[Provided data — start]
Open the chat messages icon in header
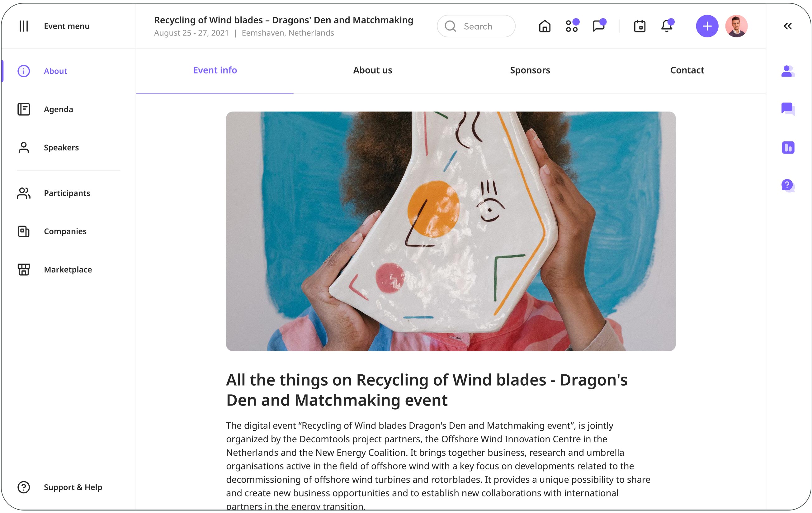812x513 pixels. point(599,26)
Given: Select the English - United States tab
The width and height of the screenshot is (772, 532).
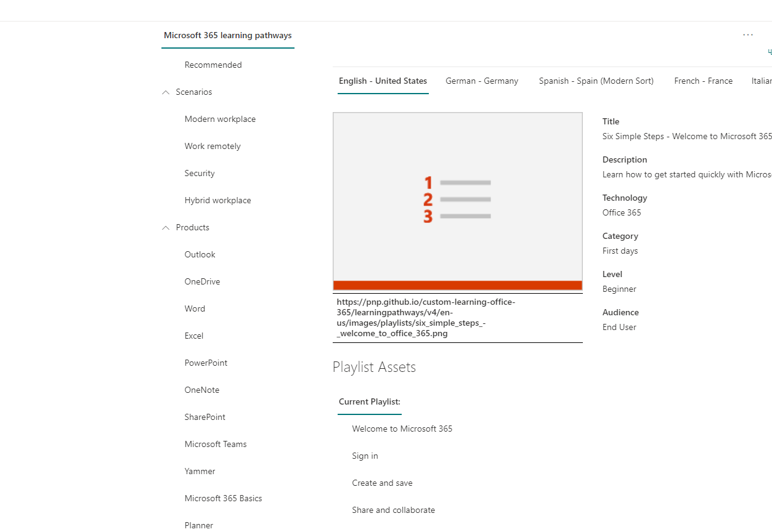Looking at the screenshot, I should (x=383, y=81).
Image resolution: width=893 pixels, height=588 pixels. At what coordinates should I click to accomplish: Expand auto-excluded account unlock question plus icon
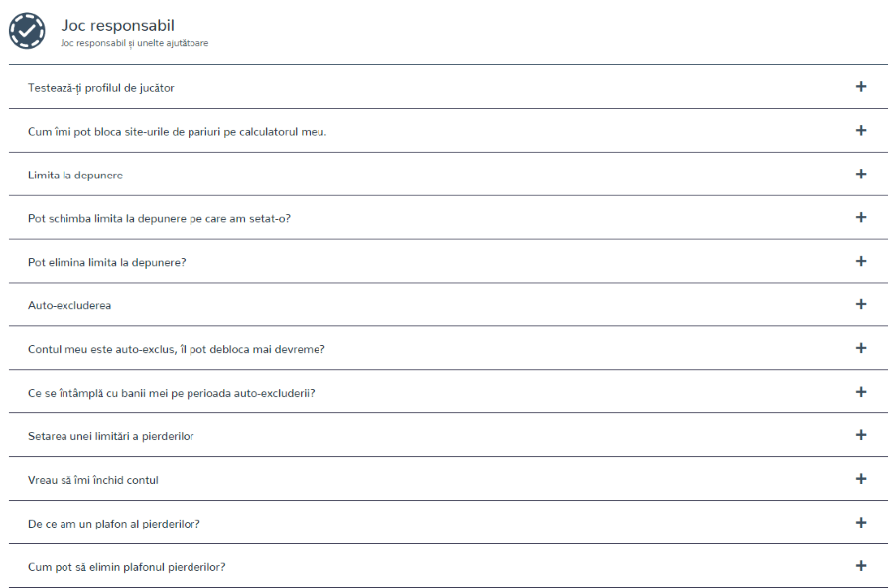tap(861, 348)
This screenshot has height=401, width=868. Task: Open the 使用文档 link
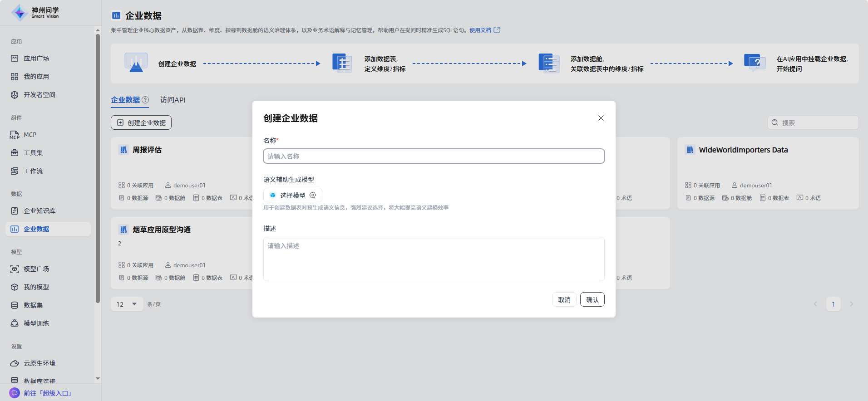pos(480,30)
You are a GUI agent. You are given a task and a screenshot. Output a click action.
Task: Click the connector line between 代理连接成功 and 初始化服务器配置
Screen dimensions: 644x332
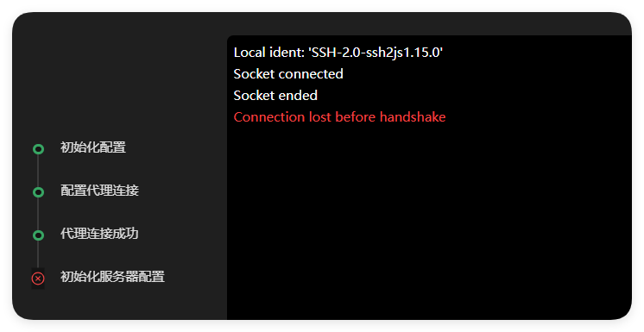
[Provided data — finish]
_About this task_:
The records above should be returned word for word, with every picture left out.

_Answer to this task_:
Open the chat messages icon in header
812x513 pixels. point(599,26)
Given: Select the English - United States tab
The width and height of the screenshot is (772, 532).
Looking at the screenshot, I should (x=383, y=81).
Image resolution: width=893 pixels, height=588 pixels. At what coordinates should I click to accomplish: Expand auto-excluded account unlock question plus icon
tap(861, 348)
This screenshot has height=401, width=868. Task: Open the 使用文档 link
pos(480,30)
You are a GUI agent. You are given a task and a screenshot. Output a click action.
Task: Click the connector line between 代理连接成功 and 初始化服务器配置
Screen dimensions: 644x332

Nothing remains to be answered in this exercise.